Note
|
The Grid Community Toolkit documentation was taken from the Globus Toolkit 6.0 documentation. As a result, there may be inaccuracies and outdated information. Please report any problems to the Grid Community Forums as GitHub issues. |
GCT → Appendices → Grid Community Toolkit 6.0 Key Concepts
GCT 6.0 GridFTP Key Concepts
Note
|
The Grid Community Toolkit documentation was taken from the Globus Toolkit 6.0 documentation. As a result, there may be inaccuracies and outdated information. Please report any problems to the Grid Community Forums as GitHub issues. |
One of the foundational issues in HPC computing is the ability to move large (multi Gigabyte, and even Terabyte), file-based data sets between sites. Simple file transfer mechanisms such as FTP and SCP are not sufficient either from a reliability or performance perspective. GridFTP extends the standard FTP protocol to provide a high-performance, secure, reliable protocol for bulk data transfer.
GridFTP Protocol
GridFTP is a protocol defined by Global Grid Forum Recommendation GFD.020, RFC 959, RFC 2228, RFC 2389, and a draft before the IETF FTP working group. Key features include:
-
Performance - GridFTP protocol supports using parallel TCP streams and multi-node transfers to achieve high performance.
-
Checkpointing - GridFTP protocol requires that the server send restart markers (checkpoint) to the client.
-
Third-party transfers - The FTP protocol on which GridFTP is based separates control and data channels, enabling third-party transfers, that is, the transfer of data between two end hosts, mediated by a third host.
-
Security - Provides strong security on both control and data channels. Control channel is encrypted by default. Data channel is authenticated by default with optional integrity protection and encryption.
GCT Implementation of GridFTP
The GridFTP protocol provides for the secure, robust, fast and efficient transfer of (especially bulk) data. The Grid Community Toolkit provides the most commonly used implementation of that protocol, though others do exist (primarily tied to proprietary internal systems).
The Grid Community Toolkit provides:
-
a server implementation called
globus-gridftp-server
, -
a scriptable command line client called
globus-url-copy
, and -
a set of development libraries for custom clients.
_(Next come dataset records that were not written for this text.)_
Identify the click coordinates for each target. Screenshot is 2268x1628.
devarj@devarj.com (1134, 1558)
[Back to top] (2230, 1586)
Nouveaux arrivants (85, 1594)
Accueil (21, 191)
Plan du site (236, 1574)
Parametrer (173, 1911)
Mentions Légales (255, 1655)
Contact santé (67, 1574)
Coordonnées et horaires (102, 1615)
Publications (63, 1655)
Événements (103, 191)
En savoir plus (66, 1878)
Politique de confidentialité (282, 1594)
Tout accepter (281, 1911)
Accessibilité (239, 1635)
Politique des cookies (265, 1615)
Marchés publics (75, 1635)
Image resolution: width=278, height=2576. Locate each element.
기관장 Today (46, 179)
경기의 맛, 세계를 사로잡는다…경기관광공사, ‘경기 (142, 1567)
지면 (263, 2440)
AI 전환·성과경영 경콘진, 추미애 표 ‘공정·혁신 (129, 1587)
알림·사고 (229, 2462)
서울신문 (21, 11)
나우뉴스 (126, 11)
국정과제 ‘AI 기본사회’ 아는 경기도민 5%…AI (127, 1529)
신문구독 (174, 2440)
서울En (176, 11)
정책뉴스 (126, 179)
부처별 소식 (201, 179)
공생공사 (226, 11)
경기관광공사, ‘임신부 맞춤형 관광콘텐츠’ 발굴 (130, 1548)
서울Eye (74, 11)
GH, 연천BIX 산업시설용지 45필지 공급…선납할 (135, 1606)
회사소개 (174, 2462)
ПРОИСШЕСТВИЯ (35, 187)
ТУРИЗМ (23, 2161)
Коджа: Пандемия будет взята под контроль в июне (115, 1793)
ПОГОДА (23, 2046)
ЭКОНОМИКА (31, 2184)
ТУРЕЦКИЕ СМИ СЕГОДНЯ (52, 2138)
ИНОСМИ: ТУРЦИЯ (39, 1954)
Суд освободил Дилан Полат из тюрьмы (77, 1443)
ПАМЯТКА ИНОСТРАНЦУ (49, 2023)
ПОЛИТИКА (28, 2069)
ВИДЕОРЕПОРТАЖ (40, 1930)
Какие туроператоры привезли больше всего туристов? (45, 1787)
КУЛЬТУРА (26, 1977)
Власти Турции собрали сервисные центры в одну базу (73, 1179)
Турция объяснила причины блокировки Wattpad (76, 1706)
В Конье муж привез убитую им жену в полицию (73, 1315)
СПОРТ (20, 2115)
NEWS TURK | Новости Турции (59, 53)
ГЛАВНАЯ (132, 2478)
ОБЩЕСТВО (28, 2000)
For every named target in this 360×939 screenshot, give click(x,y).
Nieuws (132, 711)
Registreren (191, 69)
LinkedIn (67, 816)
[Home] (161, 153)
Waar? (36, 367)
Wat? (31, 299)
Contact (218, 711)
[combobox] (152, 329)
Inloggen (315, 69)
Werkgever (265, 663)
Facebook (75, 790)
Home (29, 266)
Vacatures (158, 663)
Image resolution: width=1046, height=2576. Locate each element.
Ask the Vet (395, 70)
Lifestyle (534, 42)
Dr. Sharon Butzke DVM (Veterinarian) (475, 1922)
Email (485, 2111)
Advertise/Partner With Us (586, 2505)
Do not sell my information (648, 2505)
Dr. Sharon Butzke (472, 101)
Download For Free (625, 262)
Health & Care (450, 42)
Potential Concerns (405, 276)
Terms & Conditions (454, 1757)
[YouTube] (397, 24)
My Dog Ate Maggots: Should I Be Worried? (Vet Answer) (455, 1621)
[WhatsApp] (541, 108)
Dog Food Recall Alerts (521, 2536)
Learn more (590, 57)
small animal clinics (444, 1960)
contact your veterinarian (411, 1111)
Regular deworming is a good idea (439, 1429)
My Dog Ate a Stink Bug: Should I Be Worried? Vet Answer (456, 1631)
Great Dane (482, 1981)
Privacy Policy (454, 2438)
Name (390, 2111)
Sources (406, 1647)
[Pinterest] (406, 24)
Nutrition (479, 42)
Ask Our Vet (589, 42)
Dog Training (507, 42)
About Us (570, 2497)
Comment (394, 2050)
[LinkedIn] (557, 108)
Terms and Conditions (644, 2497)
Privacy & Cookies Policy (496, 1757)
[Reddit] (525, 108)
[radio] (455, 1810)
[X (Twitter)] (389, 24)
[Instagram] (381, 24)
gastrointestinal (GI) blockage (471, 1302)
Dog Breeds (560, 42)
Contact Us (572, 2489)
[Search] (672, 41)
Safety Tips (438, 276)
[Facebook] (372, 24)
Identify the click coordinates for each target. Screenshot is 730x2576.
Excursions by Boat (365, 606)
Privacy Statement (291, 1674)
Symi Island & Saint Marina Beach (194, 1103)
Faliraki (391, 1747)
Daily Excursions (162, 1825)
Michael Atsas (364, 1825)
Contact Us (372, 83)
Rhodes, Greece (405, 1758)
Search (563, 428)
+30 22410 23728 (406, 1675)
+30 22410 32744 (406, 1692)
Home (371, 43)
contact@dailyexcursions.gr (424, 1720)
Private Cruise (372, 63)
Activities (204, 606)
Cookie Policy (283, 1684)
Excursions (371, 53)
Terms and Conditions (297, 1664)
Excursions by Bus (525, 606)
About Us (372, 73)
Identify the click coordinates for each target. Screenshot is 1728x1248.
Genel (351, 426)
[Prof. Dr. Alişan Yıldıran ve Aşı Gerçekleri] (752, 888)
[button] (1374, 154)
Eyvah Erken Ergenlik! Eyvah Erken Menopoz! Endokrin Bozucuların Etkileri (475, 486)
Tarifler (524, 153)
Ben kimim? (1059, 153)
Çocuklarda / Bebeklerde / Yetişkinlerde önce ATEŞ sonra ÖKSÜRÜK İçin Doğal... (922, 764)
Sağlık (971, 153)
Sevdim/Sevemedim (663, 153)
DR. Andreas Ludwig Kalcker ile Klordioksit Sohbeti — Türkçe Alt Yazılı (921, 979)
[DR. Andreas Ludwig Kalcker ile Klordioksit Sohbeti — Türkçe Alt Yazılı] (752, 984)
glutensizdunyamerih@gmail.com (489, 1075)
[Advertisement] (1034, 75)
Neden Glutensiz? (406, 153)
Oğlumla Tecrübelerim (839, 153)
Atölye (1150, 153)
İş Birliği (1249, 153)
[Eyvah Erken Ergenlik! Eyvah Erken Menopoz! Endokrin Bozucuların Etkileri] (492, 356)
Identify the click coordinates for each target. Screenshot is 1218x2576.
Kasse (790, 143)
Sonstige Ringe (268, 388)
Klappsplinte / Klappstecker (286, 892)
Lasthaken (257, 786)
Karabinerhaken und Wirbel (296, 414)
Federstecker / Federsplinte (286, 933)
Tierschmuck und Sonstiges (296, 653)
While the Grid Community Toolkit does not provide a client with Graphical User Interface (GUI), Globus Online provides a web GUI for GridFTP data movement.
Globus GridFTP framework implements all the key features of GridFTP protocol mentioned above. It supports both Grid Security Infrastructure (GSI) and SSH for securing the data transfer. Unlike sftp, SSH based GridFTP supports multiple security options on the data channel - authentication only, authentication and integrity protection, fully encrypted. GCT implemention of GridFTP is modular and extensible. XIO based Globus GridFTP framework makes it easy to plugin alternate transport protocols. The Data Storage Interface (DSI) allows for easier integration with various storage systems. We currently have DSIs for POSIX filesystems (default) and HPSS. Globus GridFTP has been deployed at thousands of sites with more than 10 million data transfers per day.
GridFTP Clients
Globus Online is the recommended interface to move data to and from GridFTP servers. Globus Online provides a web GUI, command line interface and a REST API for GridFTP data movement. It provides automatic fault recovery and automatic tuning of optimization parameters to achieve high performance.
The Grid Community Toolkit provides a GridFTP client called globus-url-copy
,
a command line interface, suitable for scripting. For example, the
following command:
globus-url-copy gsiftp://remote.host.edu/path/to/file file:///path/on/local/host
would transfer a file from a remote host to the locally accessible path specified in the second URL.
Finally, if you wish to add access to files stored behind GridFTP servers, or you need custom client functionality, you can use our very powerful client library to develop custom client functionality.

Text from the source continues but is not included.